En primer lugar, es pertinente indicar que la historia laboral es un documento emitido por la Administradora de Fondos de Pensiones, en el que se registra de manera detallada toda la trayectoria de las cotizaciones al sistema de seguridad social. En este documento se pueden evidenciar las semanas aportadas, el salario base, los períodos laborados y las empresas empleadoras.

A este documento se puede acceder y descargar directamente desde la plataforma oficial del fondo de pensiones al que pertenece cada persona. Es decir, en el régimen público, a través de la Sede Electrónica de Colpensiones, y en el régimen privado, mediante los portales de la administradora de fondos de pensiones correspondiente.

Ahora bien, frente a la modificación de la información contenida en la historia laboral, es necesario tener en cuenta las disposiciones legales aplicables.

El Código de Procedimiento Administrativo y de lo Contencioso Administrativo (CPACA), en su artículo 97, establece las reglas aplicables a la revocación de los actos administrativos de carácter particular y concreto. Este artículo dispone que la administración no puede revocar de manera unilateral un acto administrativo que haya reconocido o modificado un derecho particular y concreto a una persona, sin el consentimiento previo, expreso y escrito del titular del derecho.

Sin embargo, si la entidad considera que dicho acto administrativo es contrario a la Constitución o a la ley, deberá acudir ante la Jurisdicción de lo Contencioso Administrativo para solicitar su anulación. Además, en todo procedimiento de revocatoria directa deben garantizarse los derechos de audiencia y defensa de la persona afectada.

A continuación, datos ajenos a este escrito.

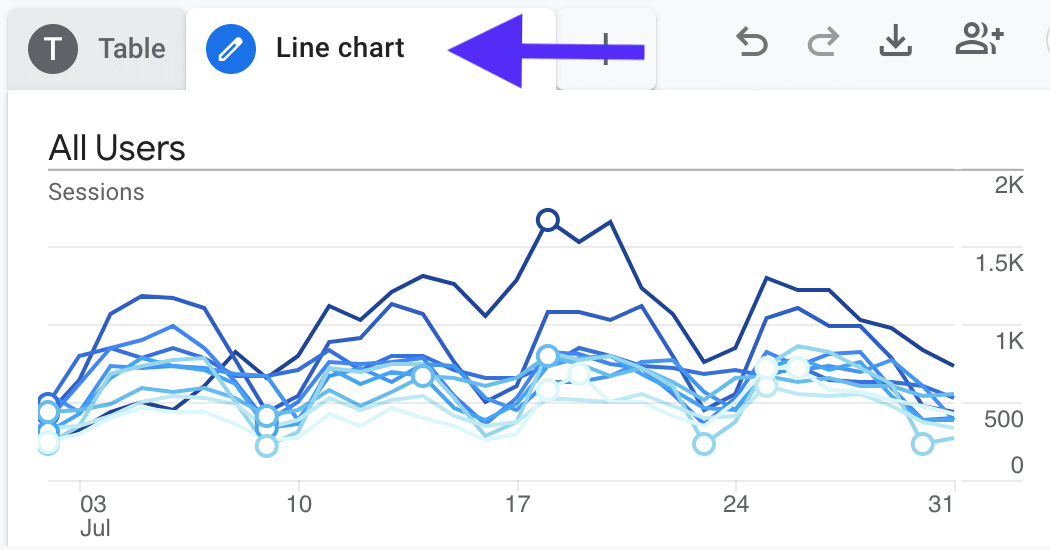Click the lowest data point just before 24 Jul

[x=704, y=443]
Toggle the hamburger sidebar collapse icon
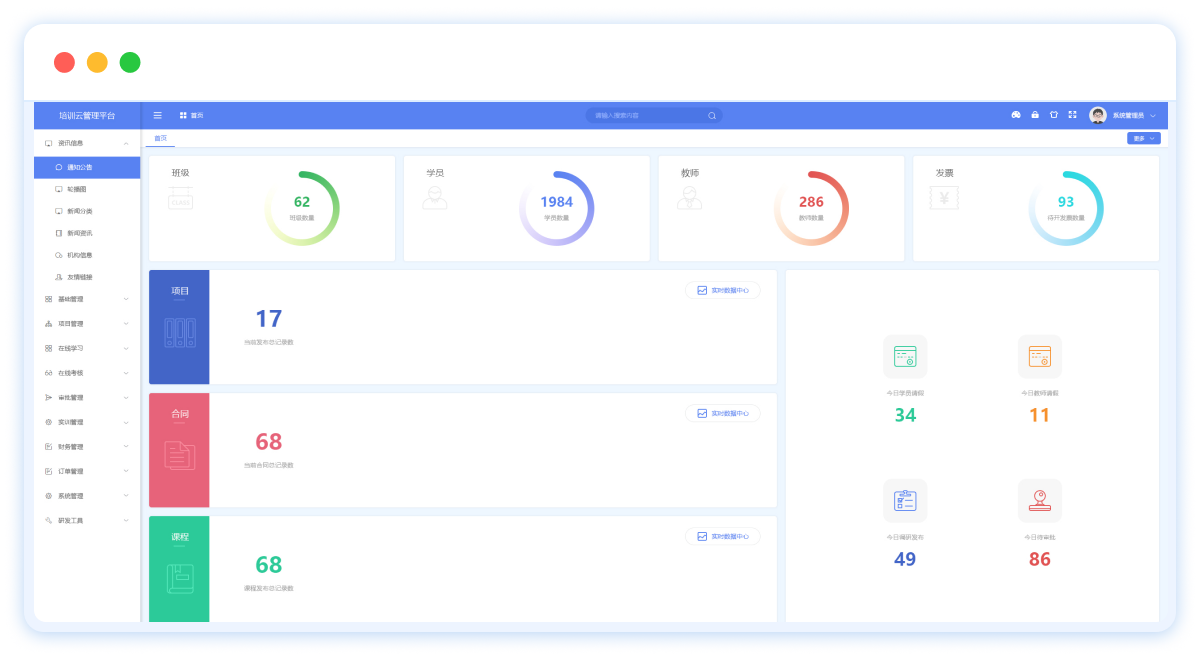The height and width of the screenshot is (656, 1200). click(157, 115)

Una vez explicado el alcance de esta disposición, es necesario reconocer que la historia laboral constituye un acto administrativo de carácter particular, por lo que su modificación requiere la observancia del procedimiento anteriormente explicado.

En este sentido, la administradora de pensiones debe acogerse a las disposiciones del CPACA, pues “los reportes de semanas cotizadas gozan de presunción de veracidad y autenticidad, aunque en su contenido indiquen que están sujetos a revisión y verificación”. Por lo tanto, cualquier modificación debe estar debidamente sustentada, argumentada y fundamentada en pruebas objetivas.

Es necesario que los afiliados cuenten con una adecuada trazabilidad de sus aportes y con la constancia de los tiempos de servicio. Por ello, la historia laboral no puede modificarse sin que existan razones suficientes, verificables y debidamente soportadas que justifiquen dicho cambio.

Bajo los principios protectores del derecho laboral y de la seguridad social, los problemas de desorganización, falta de sistematización de datos o inconsistencias en el manejo de la información por parte de las administradoras no pueden repercutir negativamente en los trabajadores ni generar consecuencias desfavorables en sus historias laborales.